Scottish Victoria Cross recipient (1824-1861)

James Craig VC (10 September 1824 – 18 March 1861) was a Scottish recipient of the Victoria Cross, the highest and most prestigious award for gallantry in the face of the enemy that can be awarded to British and Commonwealth forces.

Craig was a former serjeant in the Scots Fusilier Guards, who had been commissioned as an ensign in 3rd Battalion, Military Train, British Army during the Crimean War. He was 30 years old, and serving as battalion adjutant when he carried out the action which is described in his citation for the award of the Victoria Cross, which was gazetted on 20 November 1857.

War Office, November 18, 1857

THE Queen has been graciously pleased to signify her intention to confer the Decoration of the Victoria Cross on the undermentioned Officers and Non-Commissioned Officer of Her Majesty's Army, who have been recommended to Her Majesty for that Decoration,—in accordance with the rules laid down in Her Majesty's Warrant of the 29th January, 1856,—on account of Acts of Bravery performed by them before the enemy during the late War, as recorded against their several names, viz.:

[...]

Military Train, 3rd Battalion (late Serjeant, Scots Fusilier Guards)

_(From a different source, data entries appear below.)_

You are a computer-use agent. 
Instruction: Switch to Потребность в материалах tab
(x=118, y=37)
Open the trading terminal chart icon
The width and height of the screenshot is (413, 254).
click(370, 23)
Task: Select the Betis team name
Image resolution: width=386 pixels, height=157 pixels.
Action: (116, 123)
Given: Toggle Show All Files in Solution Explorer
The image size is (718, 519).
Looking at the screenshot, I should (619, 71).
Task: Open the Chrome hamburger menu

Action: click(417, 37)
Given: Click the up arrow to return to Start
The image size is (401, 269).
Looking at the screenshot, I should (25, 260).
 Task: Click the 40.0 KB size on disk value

Ensign and Adjutant James Craig, Date of Act of Bravery, 6th September, 1855

For having volunteered, and personally collected other volunteers, to go out under a heavy fire of grape and small arms, on the night of the 6th September, 1855, when in the right advanced sap, in front of the Redan, to look for Captain Buckley, Scots Fusilier Guards, who was supposed to be wounded.

Serjeant Craig brought in, with the assistance of a Drummer, the body of that Officer, whom he found dead,—in the performance of which act he was wounded.

He later achieved the rank of lieutenant.

His Victoria Cross is displayed at The Guards Regimental Headquarters (Scots Guards RHQ) in Wellington Barracks, London, England.